一张图片可以表达千言万语，但由成百上千个图像帧组成的视频讲述了一个更复杂的故事。尽管多模态大语言模型（mllm）取得了重大进展，但生成扩展视频仍然是一个艰巨的挑战。在撰写本文时，OpenAI的Sora[1]（目前最先进的系统）仍然局限于制作长度不超过一分钟的视频。这种限制源于长视频生成的复杂性，它需要的不仅仅是生成式AI技术来近似密度函数。关键要素，如规划、叙事结构和时空连续性，构成了重大挑战。将生成式人工智能与分而治之的方法相结合，可以提高长视频的可扩展性，同时提供更好的控制。在本调查中，我们研究了长视频生成的现状，涵盖了gan和扩散模型等基础技术，视频生成策略，大规模训练数据集，长视频评估的质量指标，以及解决现有视频生成能力局限性的未来研究领域。我们相信它将作为一个全面的基础，提供广泛的信息来指导长视频生成领域的未来发展和研究。

本文章由计算机程序翻译，如有差异，请以英文原文为准。

查看原文本刊更多论文

Video is Worth a Thousand Images: Exploring the Latest Trends in Long Video Generation

An image may convey a thousand words, but a video, composed of hundreds or thousands of image frames, tells a more intricate story. Despite significant progress in multimodal large language models (MLLMs), generating extended videos remains a formidable challenge. As of this writing, OpenAI’s Sora [1], the current state-of-the-art system, is still limited to producing videos of up to one minute in length. This limitation stems from the complexity of long video generation, which requires more than generative AI techniques for approximating density functions. Critical elements, such as planning, narrative construction, and spatiotemporal continuity, pose significant challenges. Integrating generative AI with a divide-and-conquer approach could improve scalability for longer videos while offering greater control. In this survey, we examine the current landscape of long video generation, covering foundational techniques such as GANs and diffusion models, video generation strategies, large-scale training datasets, quality metrics for evaluating long videos, and future research areas to address the limitations of existing video generation capabilities.
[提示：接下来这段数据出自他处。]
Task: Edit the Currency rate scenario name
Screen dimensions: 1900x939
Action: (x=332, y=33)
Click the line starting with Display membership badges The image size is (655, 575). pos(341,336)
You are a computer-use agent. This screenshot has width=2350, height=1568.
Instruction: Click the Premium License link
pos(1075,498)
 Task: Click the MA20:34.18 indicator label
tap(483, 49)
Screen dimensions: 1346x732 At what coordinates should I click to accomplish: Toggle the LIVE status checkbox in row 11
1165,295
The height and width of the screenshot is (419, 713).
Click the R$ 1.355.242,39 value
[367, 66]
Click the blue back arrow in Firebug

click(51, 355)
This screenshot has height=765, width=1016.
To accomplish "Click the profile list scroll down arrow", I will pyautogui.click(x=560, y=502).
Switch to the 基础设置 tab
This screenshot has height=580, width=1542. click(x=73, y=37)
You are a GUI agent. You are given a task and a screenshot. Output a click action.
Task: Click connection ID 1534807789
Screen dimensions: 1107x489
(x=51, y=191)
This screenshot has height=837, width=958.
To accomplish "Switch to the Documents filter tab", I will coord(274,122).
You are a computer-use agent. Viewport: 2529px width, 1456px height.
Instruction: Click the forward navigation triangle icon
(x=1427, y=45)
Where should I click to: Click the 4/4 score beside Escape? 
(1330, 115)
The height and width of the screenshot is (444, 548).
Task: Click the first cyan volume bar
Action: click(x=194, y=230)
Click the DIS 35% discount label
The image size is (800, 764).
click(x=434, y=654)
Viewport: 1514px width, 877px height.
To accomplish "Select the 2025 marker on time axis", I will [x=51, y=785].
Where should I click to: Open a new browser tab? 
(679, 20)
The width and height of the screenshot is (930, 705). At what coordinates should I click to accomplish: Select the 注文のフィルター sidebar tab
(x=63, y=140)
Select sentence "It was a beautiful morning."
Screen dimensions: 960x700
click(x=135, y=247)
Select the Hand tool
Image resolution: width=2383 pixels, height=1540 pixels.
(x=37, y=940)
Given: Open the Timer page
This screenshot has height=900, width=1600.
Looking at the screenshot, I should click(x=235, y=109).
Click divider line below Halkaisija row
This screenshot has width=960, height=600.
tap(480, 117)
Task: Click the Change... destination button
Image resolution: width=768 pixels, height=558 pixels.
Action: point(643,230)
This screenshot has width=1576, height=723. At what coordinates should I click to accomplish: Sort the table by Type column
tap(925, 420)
We believe it would serve as a comprehensive foundation, offering extensive information to guide future advancements and research in the field of long video generation.

求助全文

通过发布文献求助，成功后即可免费获取论文全文。去求助

来源期刊

ACM Computing Surveys 工程技术-计算机：理论方法

CiteScore

33.20

自引率

0.60%

发文量

372

审稿时长

12 months

期刊介绍： ACM Computing Surveys is an academic journal that focuses on publishing surveys and tutorials on various areas of computing research and practice. The journal aims to provide comprehensive and easily understandable articles that guide readers through the literature and help them understand topics outside their specialties. In terms of impact, CSUR has a high reputation with a 2022 Impact Factor of 16.6. It is ranked 3rd out of 111 journals in the field of Computer Science Theory & Methods. ACM Computing Surveys is indexed and abstracted in various services, including AI2 Semantic Scholar, Baidu, Clarivate/ISI: JCR, CNKI, DeepDyve, DTU, EBSCO: EDS/HOST, and IET Inspec, among others.